EAE and Multiple Sclerosis share neuropathological abnormalities. We have previously shown improved clinical outcome, decreased immune cell infiltration and demyelination of the spinal cord in EAE mice treated with progesterone. Considering the role of axonal degeneration in neurological disabilities, and the neuroprotective effects of progesterone in neurodegeneration and injured spinal cord, this study was intended to elucidate progesterone actions on the EAE axonal pathology. Two groups of animals were studied: progesterone implanted (EAE+PROG) and steroid free mice (EAE). Measures included: a-density of ventral funiculus axons in semithin sections. b-number of amyloid precursor protein (APP)+ spheroids. c-GAP-43 mRNA and protein expression as an indicator of aberrant axonal growth.
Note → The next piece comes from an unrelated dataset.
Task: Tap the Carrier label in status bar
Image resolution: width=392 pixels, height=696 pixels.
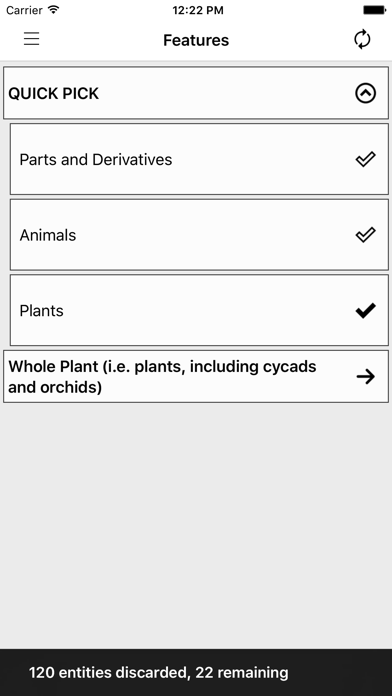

Progesterone significantly increased axonal density: control: 191.84±4.0, EAE: 108,9±5,4 and EAE+PROG: 152,9±5,9; (p<0.01 vs. EAE). In addition, damaged APP+ axons/mm2 in EAE was 40,84±6,31 and significantly decreased in EAE+PROG: 18,81±2,29 (p<0.004). Finally, the hyperexpression of GAP-43 mRNA in EAE motoneurons vs. control mice was significant attenuated with steroid treatment (Nºgrains/mm2 EAE: 0,0837±0,012 vs. CTRL 0,025±0,003, p<0.05; EAE+PROG: 0,043±0,009; p<0.05 vs. EAE). Conclusion: progesterone contributed to the preservation of axonal density and integrity that, together with its promyelinating effect, could counteract neurotransmission abnormalities developing in EAE.